[syslog-ng]destination X { program(); }; and security

John I syslog-ng@moe.co.uk
Wed, 06 Jun 2001 18:04:17 +0100


How about not even using program(), instead sending it to a destination
that is a fifo (named pipe) and a program that listens to your fifo.

This would at least save the overhead of loading the program called by 
program() every time a log is sent that way.

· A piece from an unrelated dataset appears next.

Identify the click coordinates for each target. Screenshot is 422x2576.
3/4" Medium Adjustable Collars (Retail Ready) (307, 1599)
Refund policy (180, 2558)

Security wise, I guess you could make your program/script run as a 
different user.

I'm pretty sure this would work, correct me otherwise.

Cheers,
John

 
> > > Is using a program destination like "sed -e 's#<XX>#<YY>#' | your_prog"
> > > an option?
> >
> > You can do that?  I see that the program() destination is an execl()
> > call - I didn't think a pipe would work there.
> 
> hmm .. I guess you're right .. so you'd have to use a wrapper script to
> do that for you.
> 
> > Also, I noticed that items run via program() run as root - at least
> > when syslog-ng is run as root.  Is it possible to have syslog-ng drop
> > priveledges?  In fact, is it possible to have syslog-ng drop its own
> > priveledges as soon as possible and run as a normal user?  Perhaps as
> > nobody?
> 
> For program destinations, you could use "su -c your_program".